O sırada bahçede oturmakta ve gazetesini okumakta olan Burak’ın dedesi, “Bırak çocuğa dokunma; hayatta ancak öyle başarılı olunur, çocuğu engelleme,” diye müdahale etti., Kızı, “Ama, baba. . . . .” diye konuşmaya çalışınca, “Kızım ben ne çektiysem dürüstlüğümden çektim; bırak çocuk iş bitirici olsun,” diyerek konuşmayı noktaladı.”
Dinledim; iki soru aklıma geldi;
1- Çocuklarımızı sorunun bir parçası olarak mı, yoksa çözümün bir parçası olarak mı yetiştirdiğimiz üzerinde düşünüyor muyuz? Eğitimciler, yöneticiler, anababalar, kısaca toplum olarak bu soru üzerinde düşünüyor muyuz?
2- Bu tür iş bitiricilerin ailede, meslekte, yöneticilikte, üniversitelerde, siyasette çoğunlukta olduğu bir toplum düşünün. ‘İş bitiriciler toplumu!’. Sevgi, güven, adalet, hakkaniyet, gerçeğe saygı değerlerine sözde değil, gerçekten, yürekten inananların ‘safdil,’ ‘naif’ sayıldığı iş bitiriciler toplumu.
Soru şu: Bu tür ‘iş bitiriciler toplumu’nun işini zaman içinde başka bir toplum bitirir mi?
Benim ilk soruya cevabım “Hayır”, ikinci soruya cevabım ise, “Kesinlikle evet.”
Değerler konusunu konuşmaya en çok ihtiyaç duyan bir toplumuz; ama en az konuşulan konu bu. Konuşılan değil, yaşanılan değerler. En temel iki değer “hakkaniyet” ve ilişkilerde “güven”dir. Hakkaniyet duygusu kaybolmuş bir insan zaman içinde yaşamının anlamını mutlaka kaybeder; ne ailesi, ne mülkü, ne mevkisi hiç bir şey, ama hiç bir şey, ona anlam ifade etmez hale gelir.

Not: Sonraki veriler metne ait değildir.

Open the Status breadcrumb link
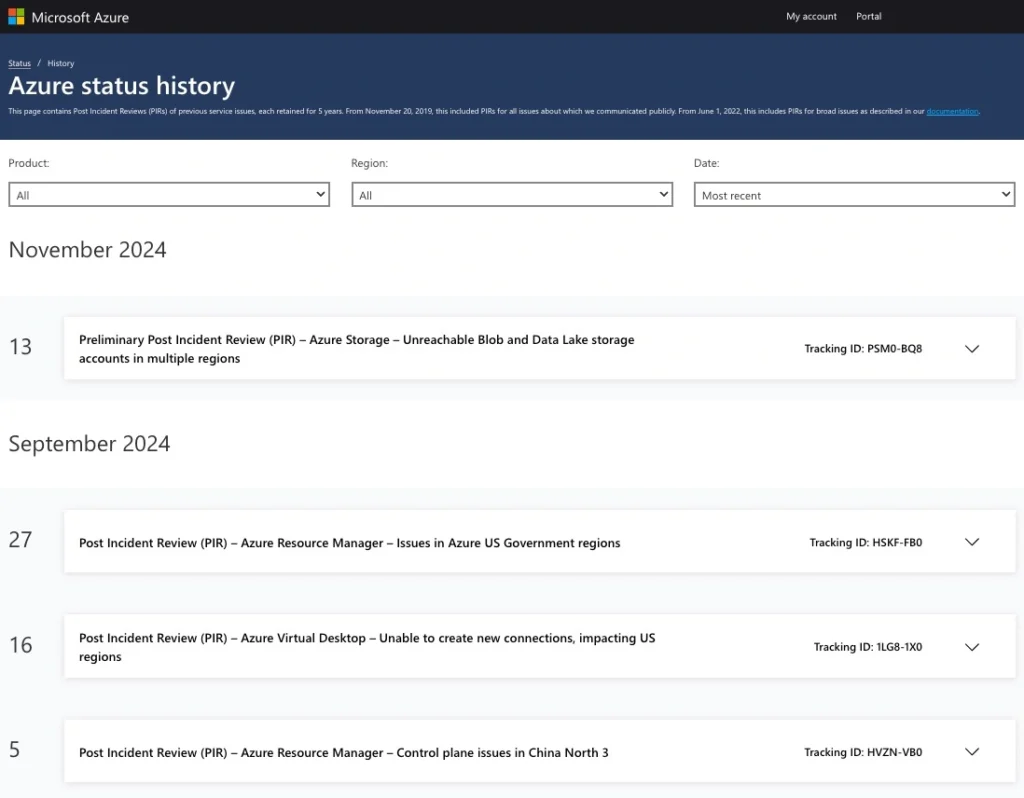This screenshot has width=1024, height=798. (18, 63)
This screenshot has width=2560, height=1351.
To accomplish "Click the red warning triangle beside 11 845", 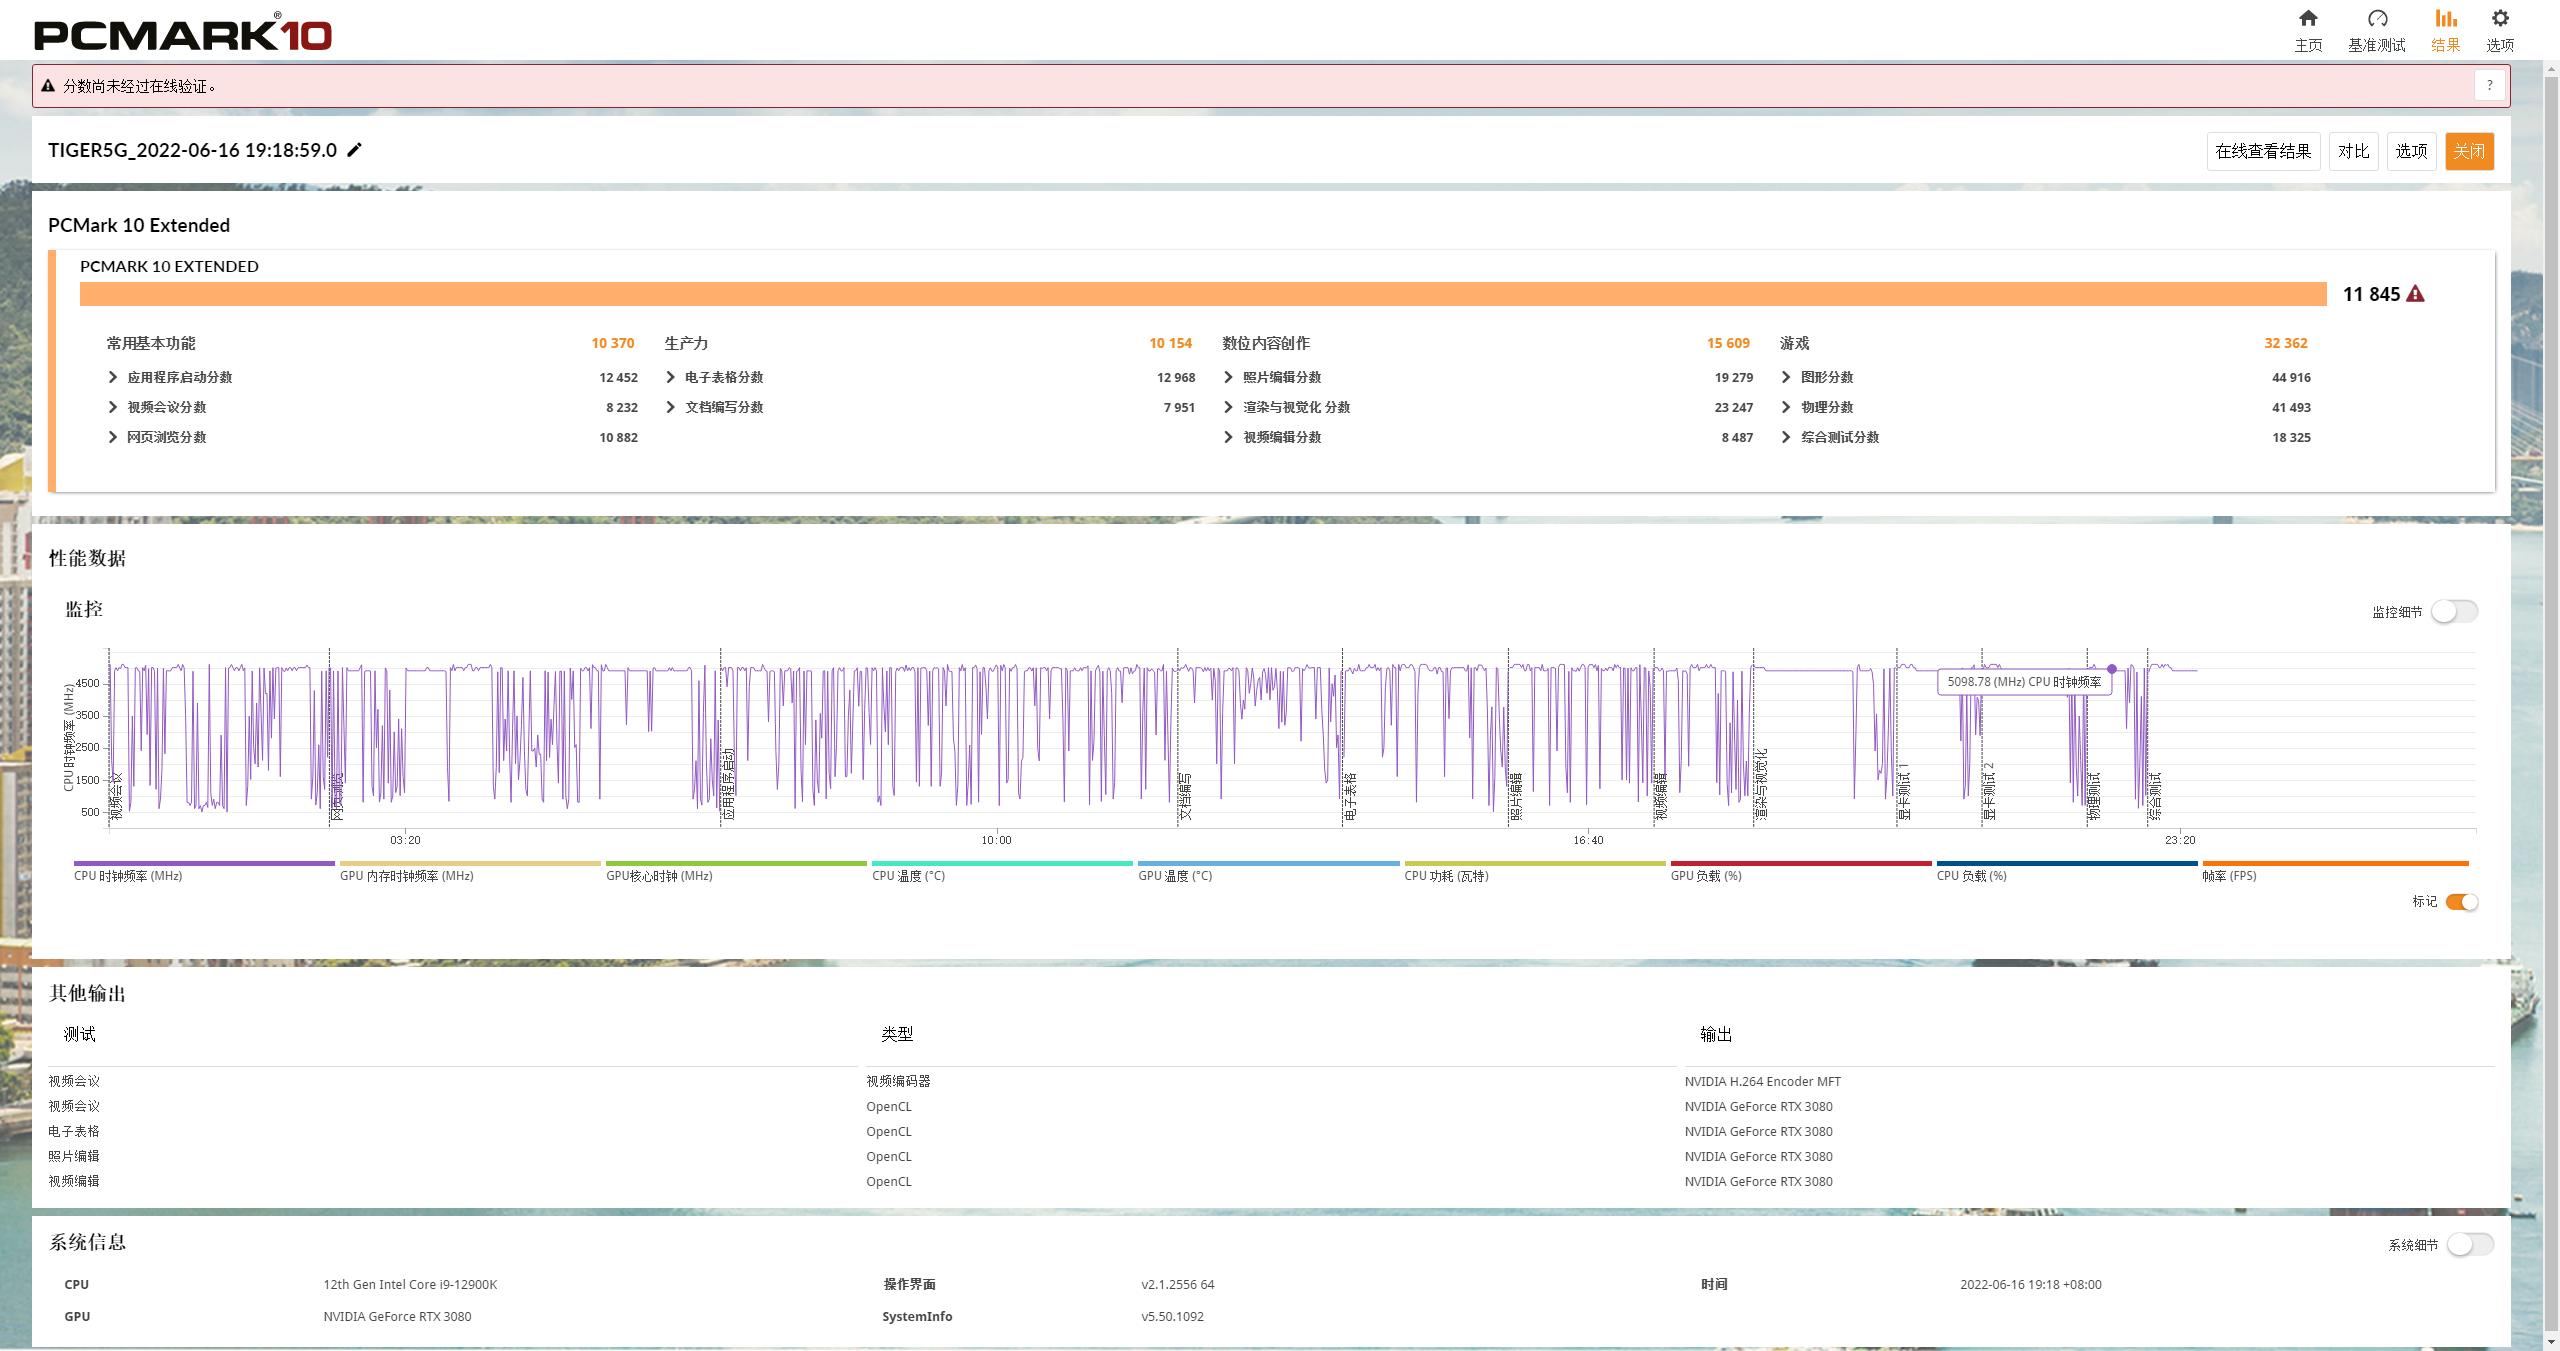I will pyautogui.click(x=2415, y=294).
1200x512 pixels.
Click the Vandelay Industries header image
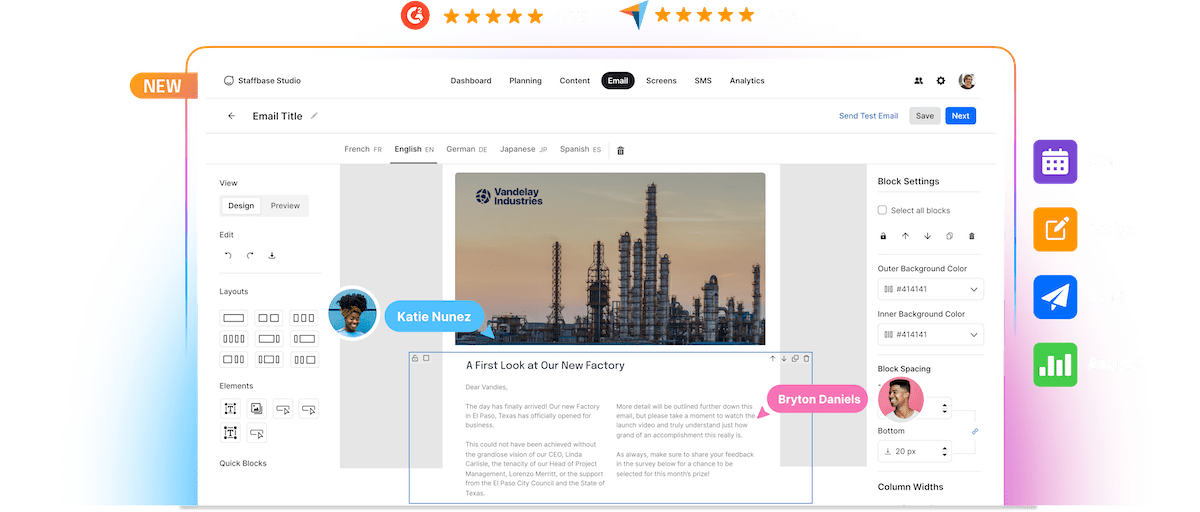610,258
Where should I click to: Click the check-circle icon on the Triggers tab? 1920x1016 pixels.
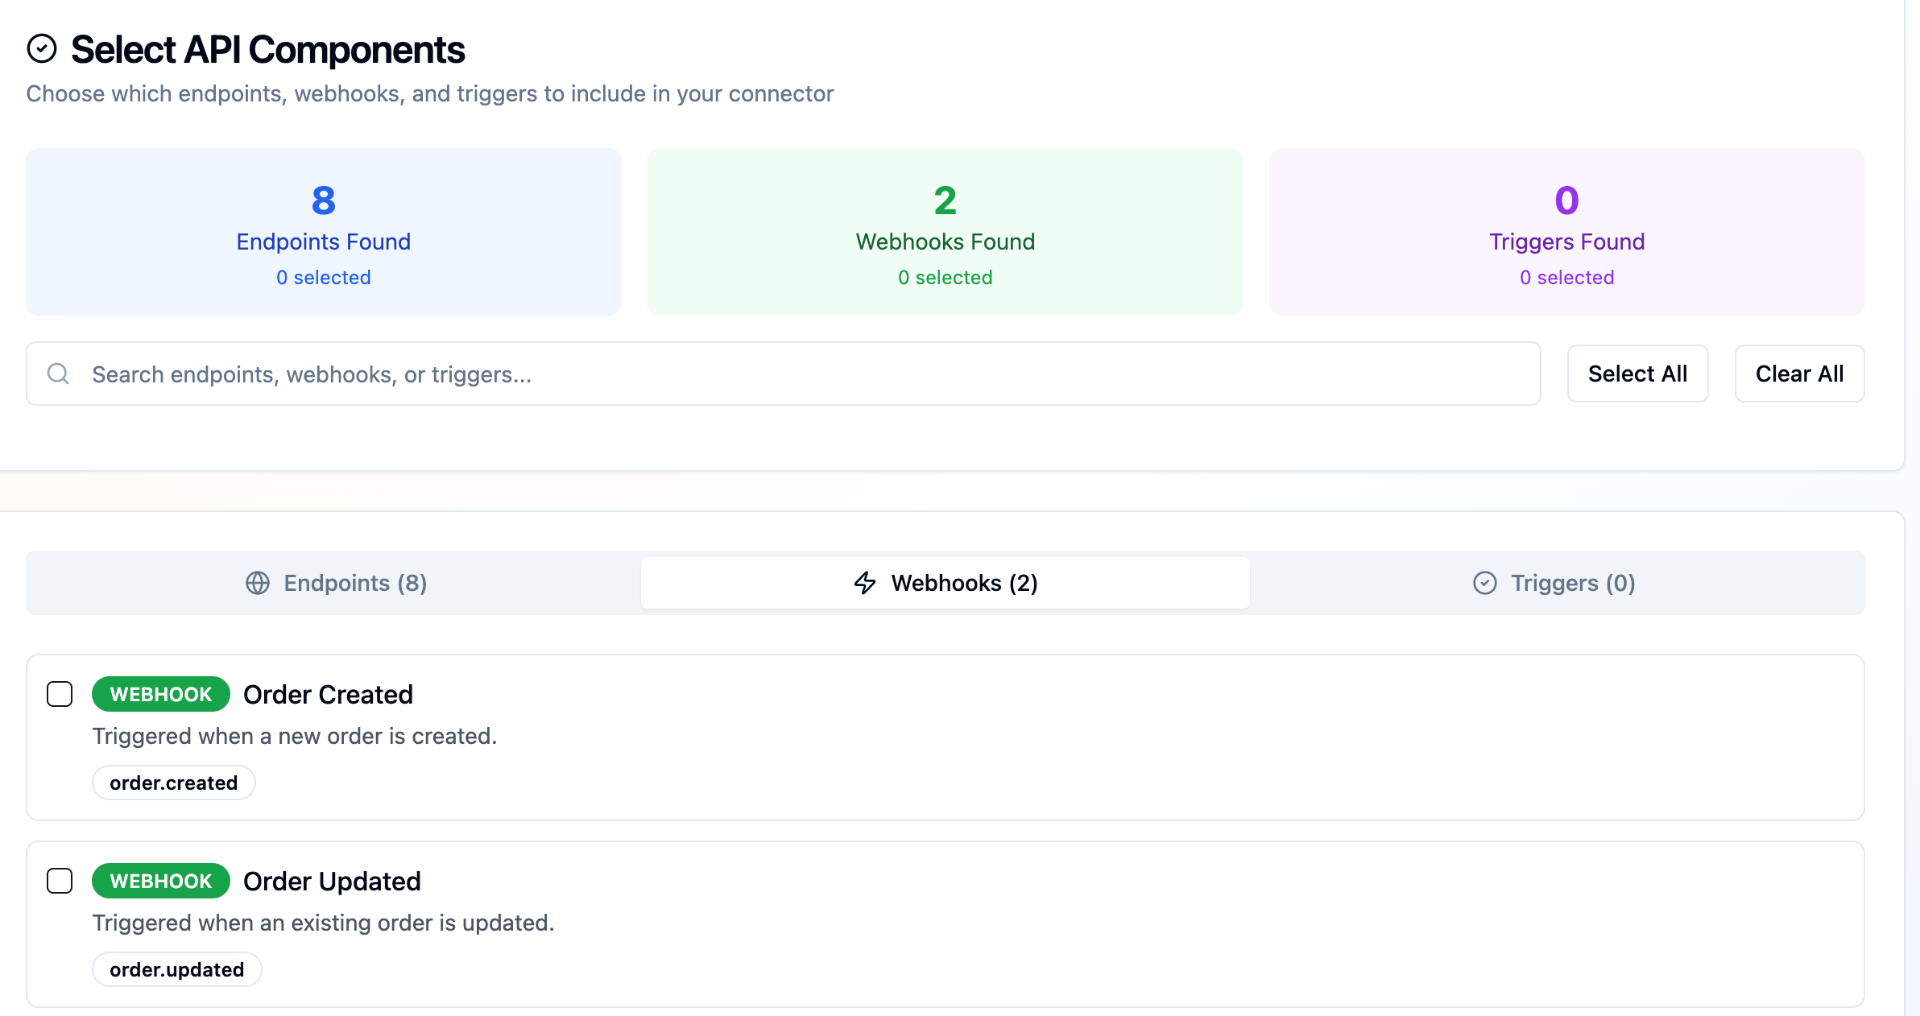[x=1484, y=583]
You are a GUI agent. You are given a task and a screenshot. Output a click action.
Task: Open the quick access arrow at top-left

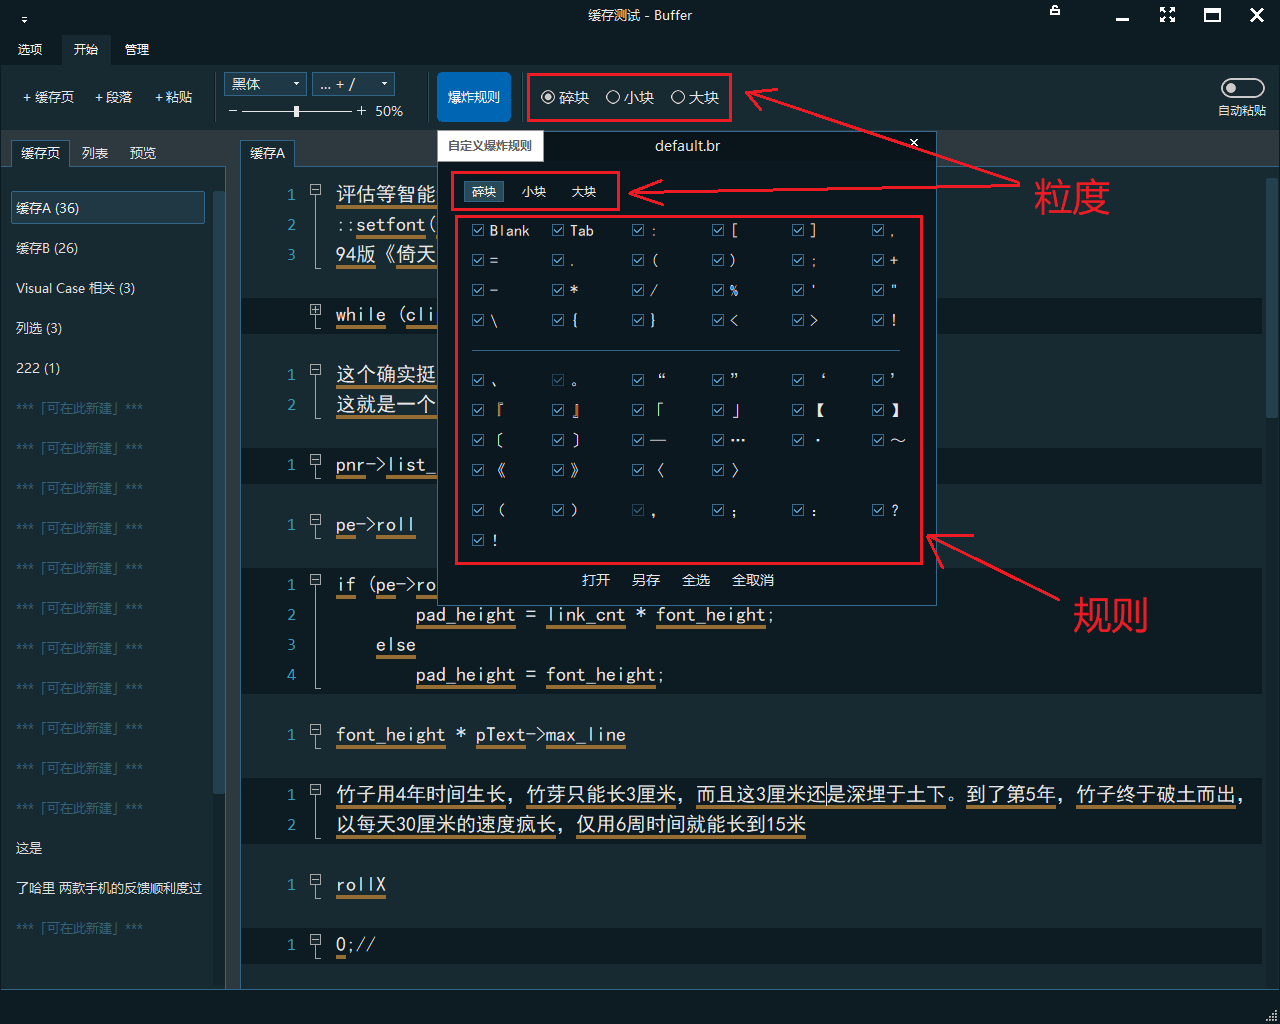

Aynı şey adalet duygusunu kaybetmiş bir toplum için de geçerlidir.
Adalet duygusunu kaybetmiş bir toplum zaman içinde zayıflar, hasta toplum olur.
Ve bir toplum olarak buna izin vermeyecek kadar uyanmış anababalar, öğretmenler, öğrenciler, yöneticiler, girişimciler, işçiler, din görevlileri, her meslekten insanlar, üniversite öğretim üyeleri ve öğrencileri olduğuna inanıyorum.
Sevgi, saygı ve adalet duygusunu ailesinde, sınıfında, işinde ve ilişkilerinde canlı tutan insanlarımıza selam olsun!